[start TEXT SECTION]

How to Sew a Fitted Cloth diaper

I ran into this today and thought I'd share it.  My babies are 28 & 31.........'and no'........no grandchildren yet but that doesn't mean I can't start preparing ;)

 Instructions on sewing a fitted cloth diaper. It's so easy!! Learn how to here

Aren't you tired of paying an arm and a leg for some nice diapers? I was too, and with a few tips from people, figured out how to sew my own.

I have a basic sewing machine. It cost like $130 when it was new. You just need straight stitches and zigzag stitches for this.

Fabric:
Any cotton fabric will work. You can use old clothing, old flannel sheets, old towels, old receiving blankets, if you want "free" fabric.  Any flannel will do, there's quilter's flannel, diaper flannel, and "cuddly" flannel.


You'll need thread, sew-on velcro (1.5" preferably), and elastic (3/8").

Whenever you stitch, make sure to back-stitch at the beginning and at the end of your stitching. (That means, stitch forward, then backwards, then forward again). This will prevent your stitches from coming undone.

Step 1:
First, get your pattern. I traced a diaper I already had, and altered it some. It's not hard, just get the general shape, and with subsequent diapers, you can lengthen or shorten whatever doesn't seem to fit right.

[end TEXT SECTION]
[start PROVIDED ENTRIES]

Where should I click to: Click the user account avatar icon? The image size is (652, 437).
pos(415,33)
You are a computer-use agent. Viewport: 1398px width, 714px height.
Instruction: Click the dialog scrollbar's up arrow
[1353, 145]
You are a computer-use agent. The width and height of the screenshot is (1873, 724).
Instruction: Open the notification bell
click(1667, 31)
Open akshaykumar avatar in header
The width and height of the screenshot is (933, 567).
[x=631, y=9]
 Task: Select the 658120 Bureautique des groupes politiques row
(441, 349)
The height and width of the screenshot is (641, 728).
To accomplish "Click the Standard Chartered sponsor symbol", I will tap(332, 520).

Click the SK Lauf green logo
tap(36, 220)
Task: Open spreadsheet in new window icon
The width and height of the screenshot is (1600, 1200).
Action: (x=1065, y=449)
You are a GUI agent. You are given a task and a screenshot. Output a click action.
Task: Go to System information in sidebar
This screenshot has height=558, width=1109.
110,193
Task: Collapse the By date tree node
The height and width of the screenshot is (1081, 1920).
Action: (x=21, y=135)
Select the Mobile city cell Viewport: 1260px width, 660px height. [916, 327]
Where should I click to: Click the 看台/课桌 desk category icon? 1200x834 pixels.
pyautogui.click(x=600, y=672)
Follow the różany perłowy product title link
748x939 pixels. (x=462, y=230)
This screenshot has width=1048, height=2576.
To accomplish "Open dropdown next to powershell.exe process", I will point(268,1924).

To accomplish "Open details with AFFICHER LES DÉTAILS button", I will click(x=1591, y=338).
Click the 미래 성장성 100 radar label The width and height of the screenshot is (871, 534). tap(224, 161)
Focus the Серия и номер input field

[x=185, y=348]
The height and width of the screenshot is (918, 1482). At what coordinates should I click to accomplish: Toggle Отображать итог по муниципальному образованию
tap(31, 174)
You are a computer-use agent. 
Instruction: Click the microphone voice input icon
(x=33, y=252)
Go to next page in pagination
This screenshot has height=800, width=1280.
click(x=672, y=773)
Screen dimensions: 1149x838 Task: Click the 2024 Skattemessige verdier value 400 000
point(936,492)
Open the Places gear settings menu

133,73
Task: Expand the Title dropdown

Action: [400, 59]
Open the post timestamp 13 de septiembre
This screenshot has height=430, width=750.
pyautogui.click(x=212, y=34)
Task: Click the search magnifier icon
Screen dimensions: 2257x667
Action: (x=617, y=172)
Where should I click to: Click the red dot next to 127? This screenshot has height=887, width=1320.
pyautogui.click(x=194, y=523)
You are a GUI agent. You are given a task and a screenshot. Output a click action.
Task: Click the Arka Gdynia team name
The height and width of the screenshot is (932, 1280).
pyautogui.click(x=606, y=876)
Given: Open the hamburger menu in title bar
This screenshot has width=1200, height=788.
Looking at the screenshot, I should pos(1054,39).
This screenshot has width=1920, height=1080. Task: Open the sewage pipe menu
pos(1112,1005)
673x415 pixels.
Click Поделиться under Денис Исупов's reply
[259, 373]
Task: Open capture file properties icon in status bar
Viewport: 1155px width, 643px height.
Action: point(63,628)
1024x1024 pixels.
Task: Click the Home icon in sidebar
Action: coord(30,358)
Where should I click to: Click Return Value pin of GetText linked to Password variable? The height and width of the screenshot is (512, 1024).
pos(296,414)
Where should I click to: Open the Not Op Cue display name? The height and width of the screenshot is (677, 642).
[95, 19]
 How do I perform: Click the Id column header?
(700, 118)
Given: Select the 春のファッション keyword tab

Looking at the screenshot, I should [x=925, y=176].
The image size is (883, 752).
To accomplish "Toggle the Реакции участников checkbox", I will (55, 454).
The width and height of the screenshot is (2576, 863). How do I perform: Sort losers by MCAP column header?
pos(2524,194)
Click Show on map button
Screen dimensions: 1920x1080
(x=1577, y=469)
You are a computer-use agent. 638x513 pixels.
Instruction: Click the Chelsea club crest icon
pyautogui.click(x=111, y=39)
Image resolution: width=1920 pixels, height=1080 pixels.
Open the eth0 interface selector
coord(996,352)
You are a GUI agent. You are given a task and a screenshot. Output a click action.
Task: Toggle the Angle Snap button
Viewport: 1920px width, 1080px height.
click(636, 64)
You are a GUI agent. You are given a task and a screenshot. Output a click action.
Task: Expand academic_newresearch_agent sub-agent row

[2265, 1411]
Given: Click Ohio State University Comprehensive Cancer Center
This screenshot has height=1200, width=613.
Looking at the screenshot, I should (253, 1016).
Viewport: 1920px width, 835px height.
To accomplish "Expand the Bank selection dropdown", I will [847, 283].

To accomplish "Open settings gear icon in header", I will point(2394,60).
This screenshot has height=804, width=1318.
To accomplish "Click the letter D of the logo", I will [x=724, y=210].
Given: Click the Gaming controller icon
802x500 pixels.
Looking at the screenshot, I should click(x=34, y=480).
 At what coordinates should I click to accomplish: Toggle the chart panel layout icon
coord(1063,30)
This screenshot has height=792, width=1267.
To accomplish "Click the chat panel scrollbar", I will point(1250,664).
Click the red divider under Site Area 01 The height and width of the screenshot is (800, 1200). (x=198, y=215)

[end PROVIDED ENTRIES]

> _TASKS_
a: Return the part of the diaper-sewing text from "How to Sew a" to "stitches for this.", copied word for word.
b: Retype the entries from the line with "How do I perform: Click" to the line with "(x=1577, y=469)", both lines included, with no changes.

> _ANSWERS FOR THIS EXERCISE_
a:
How to Sew a Fitted Cloth diaper

I ran into this today and thought I'd share it.  My babies are 28 & 31.........'and no'........no grandchildren yet but that doesn't mean I can't start preparing ;)

 Instructions on sewing a fitted cloth diaper. It's so easy!! Learn how to here

Aren't you tired of paying an arm and a leg for some nice diapers? I was too, and with a few tips from people, figured out how to sew my own.

I have a basic sewing machine. It cost like $130 when it was new. You just need straight stitches and zigzag stitches for this.

b:
 How do I perform: Click the Id column header?
(700, 118)
Given: Select the 春のファッション keyword tab

Looking at the screenshot, I should [x=925, y=176].
The image size is (883, 752).
To accomplish "Toggle the Реакции участников checkbox", I will (55, 454).
The width and height of the screenshot is (2576, 863). How do I perform: Sort losers by MCAP column header?
pos(2524,194)
Click Show on map button
Screen dimensions: 1920x1080
(x=1577, y=469)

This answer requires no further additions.